一个人为另一个人独身十几年,也是挺悲壮的。
想了想,方四平的眼底滑过一道黯然的神色,他吐了口气,又说:“算起来,我现在的实际年龄大你们13岁,到回来再走一遍,好多事我他妈也看淡了,你我的恩怨,在我死的时候,比鸡毛还轻。”
对他这个用词,刘河跟秦明一并投来奇怪的眼神。
但他没觉得有什么不妥,又继续说:“我也是稀里糊涂搞了半辈子,在死的时候才他妈觉得不甘愿,当然咯,秦明,你虽然比我活得光鲜,但绝对没我想的明白,别说现在有没有我们说的事,就单单想,对喜欢的人你连当面亲嘴儿都不敢,你搞个毛啊,就算罗英军不会植物人,他总会跟别人跑了,而你现在却连争取都不做一下,你不觉得不甘心吗?”
“你跟罗英军说你喜欢他,他会把你吃了?”方四平犯愁似的在他面前来回走动:“哎哟,我真是受够了你们这些捏捏藏藏的人,这他妈又不是爱上动物园的狗熊,有什么见不得光的,连刘河这个二愣子都学会了脸皮厚,你还跟个婆娘似的,是要生娃儿吗。”
刘河又流了一脸的汗,被方四平各种奇怪的比喻给雷懵了。
秦明纤长的手指抵着鼻梁上眼镜,镜片偶尔反射吊灯的光亮,静谧、冷峻,看不出他是在听,还是在思索什么。
☆、第 23 章
大厅里一直飘着方四平滔滔不绝的声音。
“当然,我在你36的时候死了,但我用屁股都能想得到,你的结局就是孤独终老。”方四平转身坐回沙发,语气里夹杂着感慨:“照现在的年份来算,三年后,罗英军为了嫁给甄军会去变性,我知道你陪他去了,回来时罗英军已经是植物人,而你就跟个鬼魂似的一直从属甄军,不是把当朋友,而是当儿子一样辅佐,你还进了【红叶】,同时帮罗老爷子处理事务。”
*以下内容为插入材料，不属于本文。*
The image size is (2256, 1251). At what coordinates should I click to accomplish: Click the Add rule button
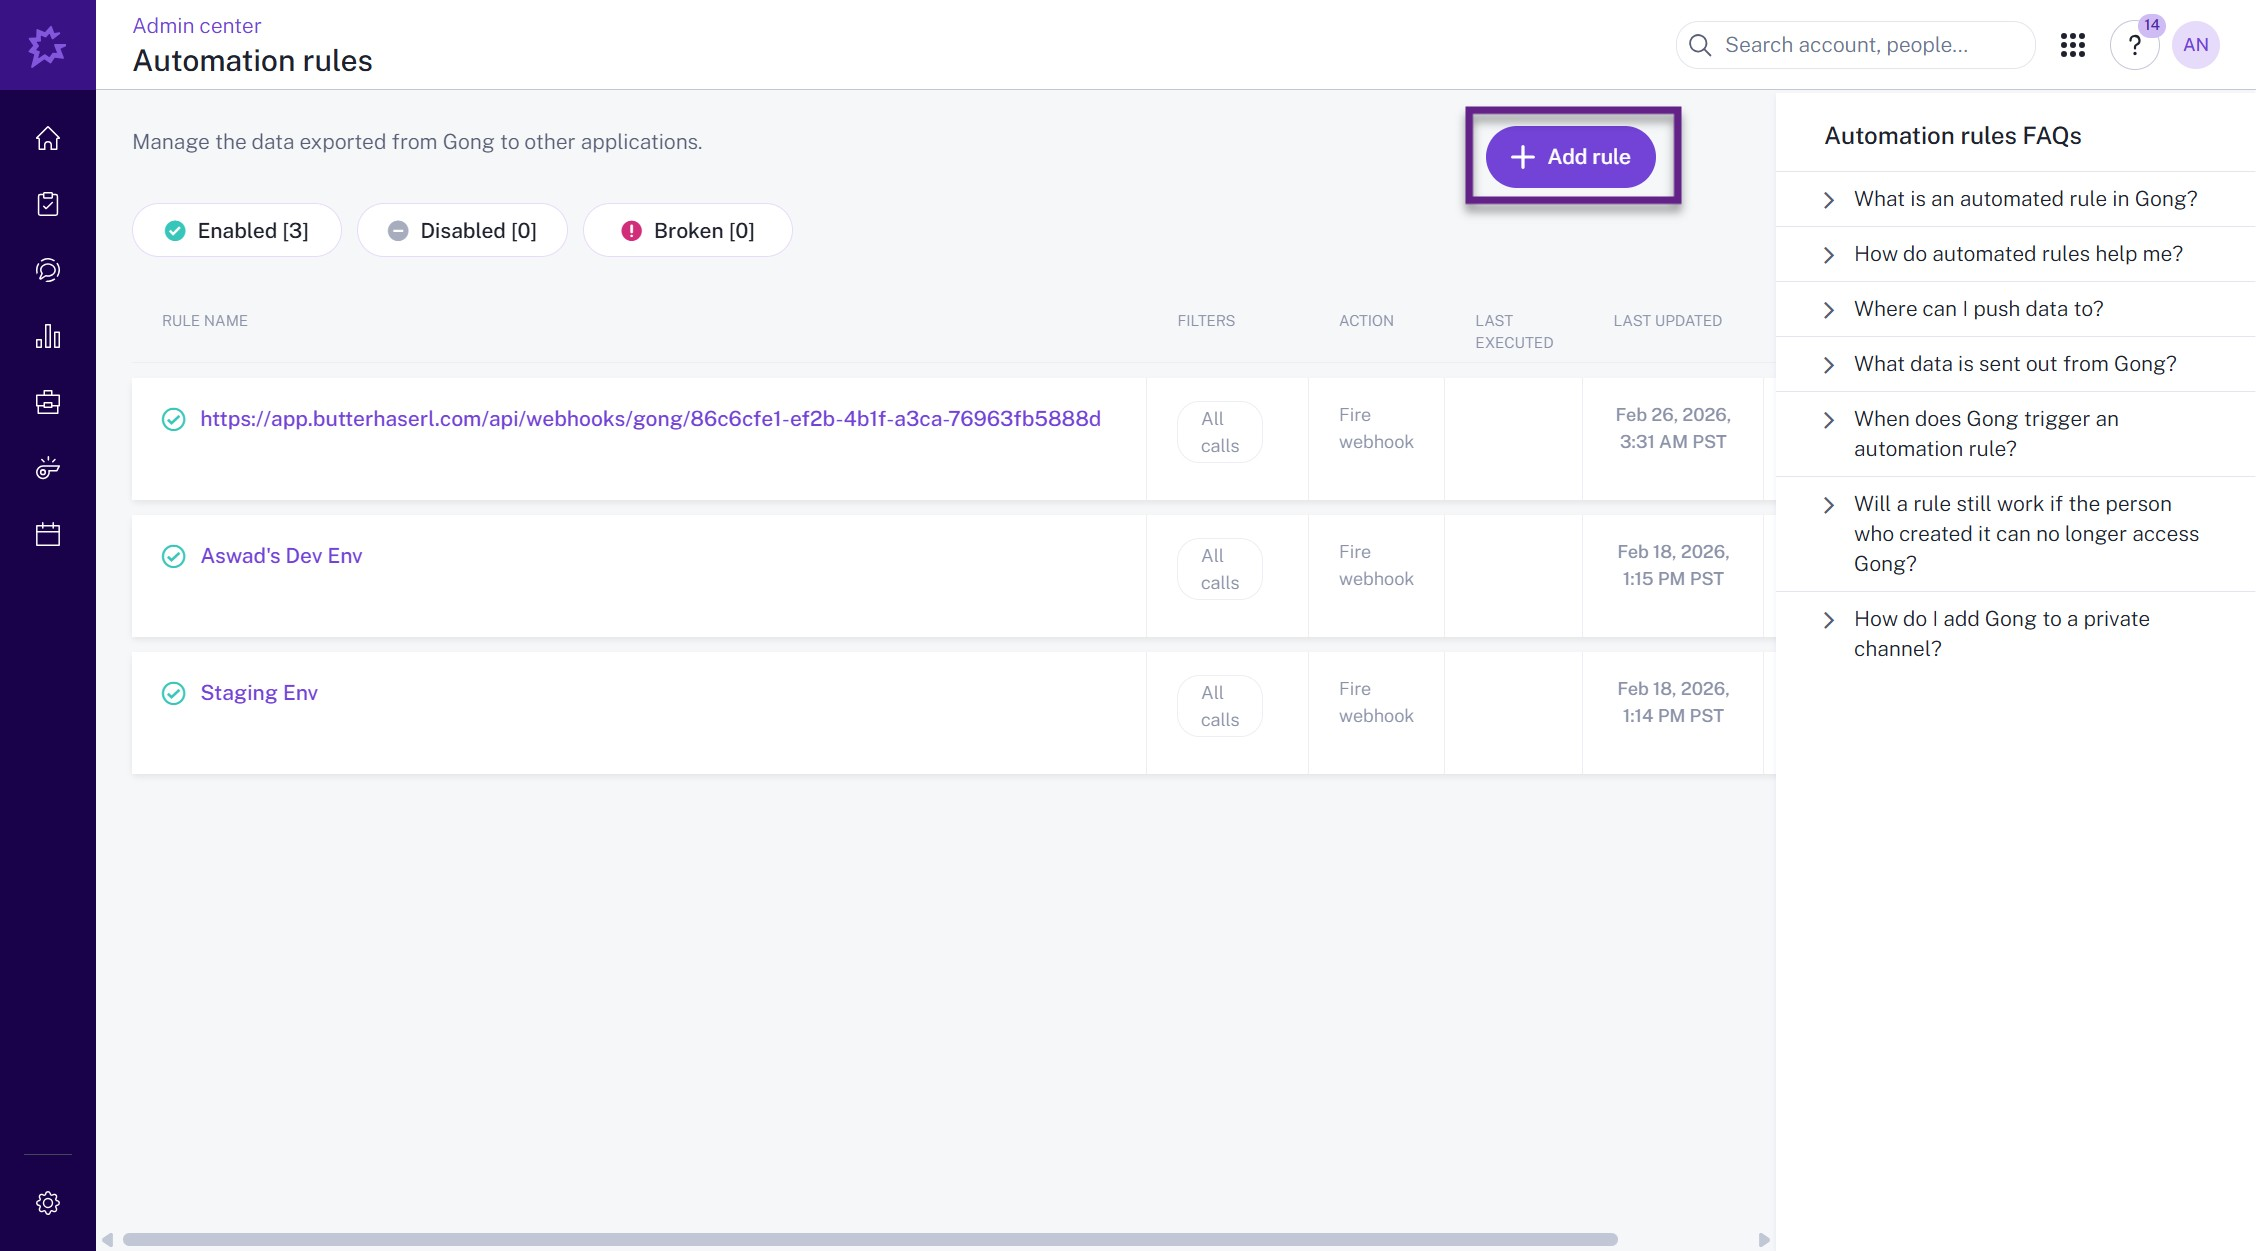(x=1571, y=157)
秦明看着现在这个方四平的脸,竟觉得有些伤感,听着这些话,他无从辨别的不知道该说什么。
刘河有些泪光闪闪的说:“秦明,没想到,你这么辛苦,为了罗英军,你守护罗家和甄军整整十年!”
方四平起身符合道:“对啦,你就是为了罗英军才扛了那么大一个担子,其实单从这方面来讲,你算个有情的人,只不过太阴险。”
说他阴险,是因为上一世方四平的死,秦明也在暗中使了绊子。
方四平最后的冷言讽刺,让秦明不禁厌烦地皱眉道:“你们说的不过你们的说辞,无理无据,3年后?预知未来吗?可笑。”
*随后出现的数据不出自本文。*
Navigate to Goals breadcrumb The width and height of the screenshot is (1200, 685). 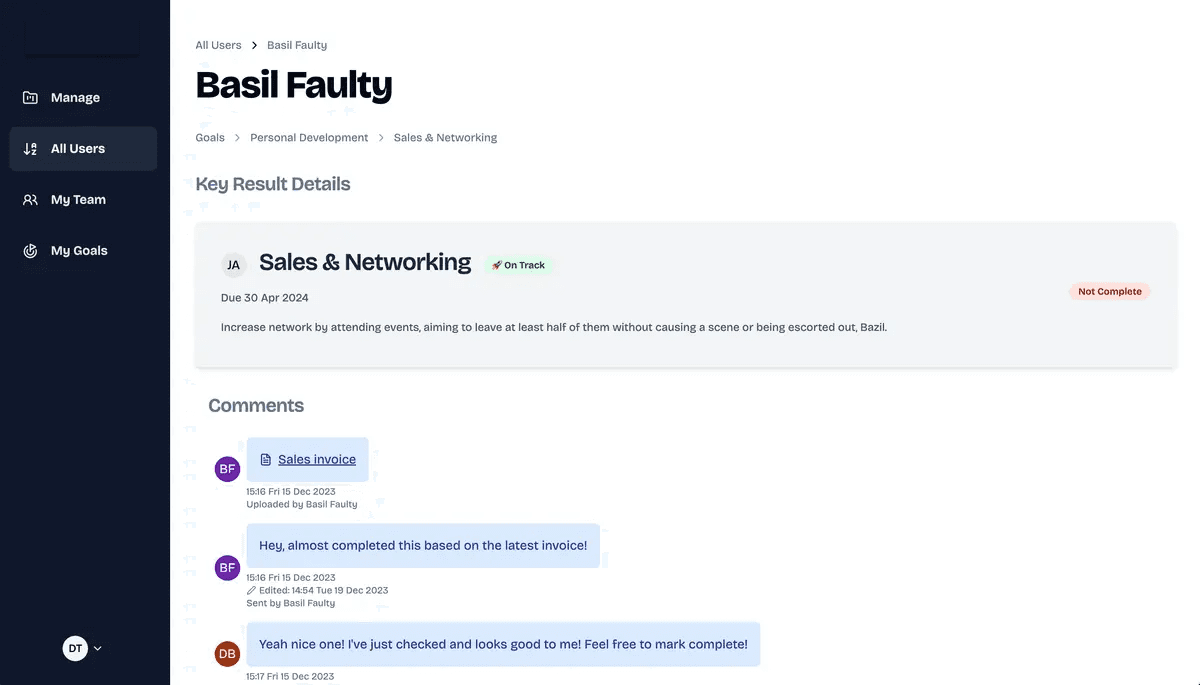tap(209, 136)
方四平一脸无赖地耸了耸肩:“对呀,预知未来,六年后,2008年5月12号,四川汶川大地震,预知完毕。”
“无聊。”转身秦明向门口走去,准备离开。
“那我预知一个近的,5月25号到28号,甄军和罗英军都会请三天假。”方四平朝他喊道,扬起笑又说:“秦明你是个聪明人,回去摸着自己的心问清楚,你是不是已经对罗英军魂不守舍了,假如他临死前嘱托你照顾甄军,你是不是会答应,你自然就能分辨我们讲的是真是假。”
见秦明不动,方四平又邪笑道:“有什么不好的呢,与其默默无闻地暗恋,你还不如跟他挑明了,不争取怎么知道他不喜欢你,怎么知道他就只对甄军上心了,上次酒吧我还给你创造了那么好的机会,拔了裤子上了不就好了嘛,啧啧,看你这样子,应该是除了偷亲一下啥都没敢干,真是猪啊,你不上他,他怎么知道你比甄军更好?”
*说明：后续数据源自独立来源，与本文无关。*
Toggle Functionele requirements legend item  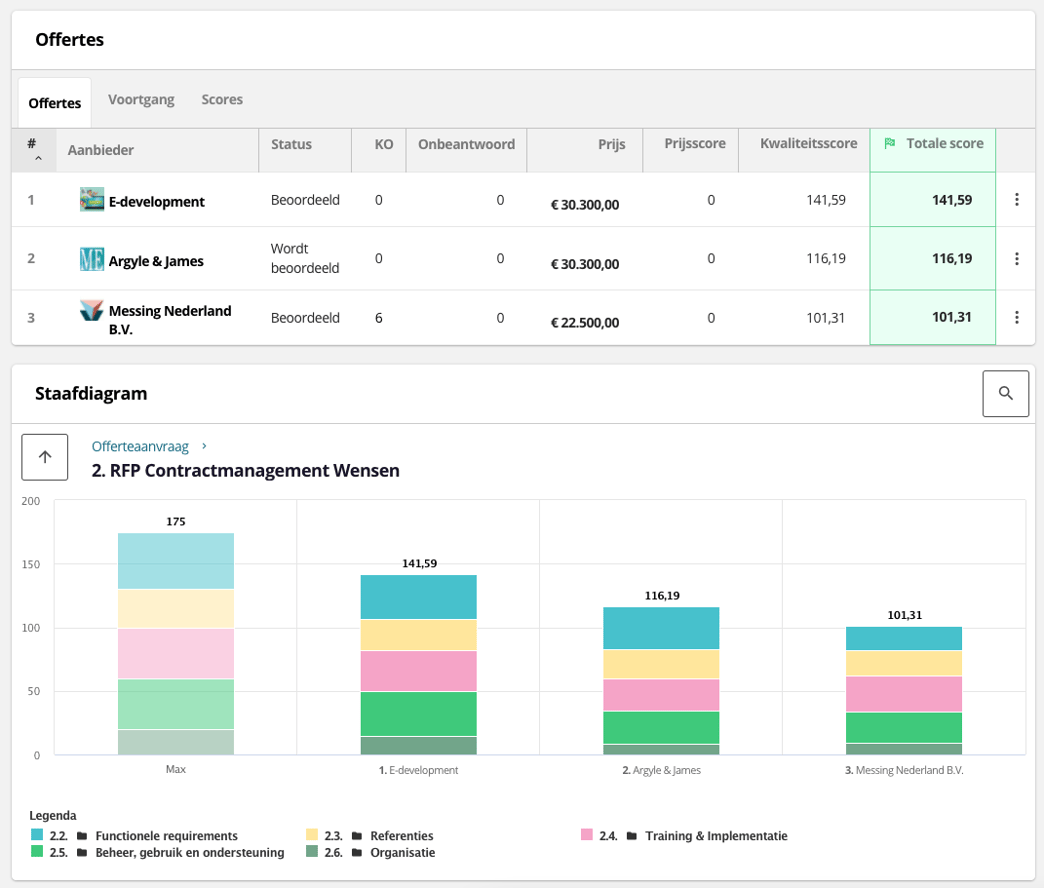tap(166, 836)
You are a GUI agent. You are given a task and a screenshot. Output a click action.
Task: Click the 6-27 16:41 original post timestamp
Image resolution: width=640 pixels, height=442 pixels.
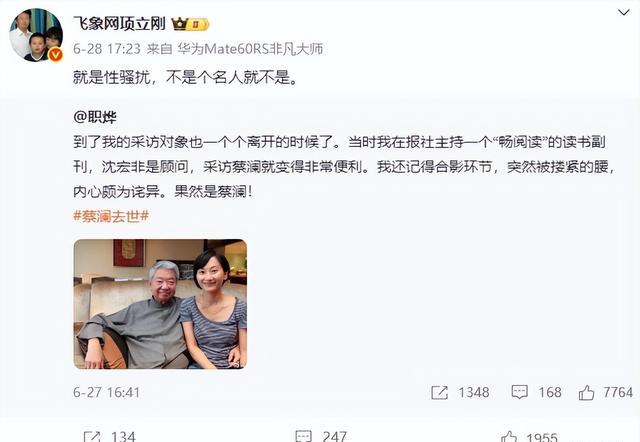pyautogui.click(x=107, y=393)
“住嘴。”背对着,秦明冷呵道:“只有你这种畜生才干那种卑鄙的事。”
“哟哟,我就算卑鄙也是光明正大的,敢作就敢说。”方四平笑得鄙夷:“不过我还是好心告诉你,男人和男人这点事儿,和女人还真不一样,只要做一次,才算真正的开花,当然,结果不结果看造化,刘河不就是被甄军生生给掰弯的?你看他现在还对甄军死心塌地的。”
“你在说什么啊。”对方四平的口无遮拦,刘河也是听不下去了说道:“秦明是对罗英军尊重,因为喜欢才不会乱来,和我那种乱七八糟的境遇怎么能说在一块儿。”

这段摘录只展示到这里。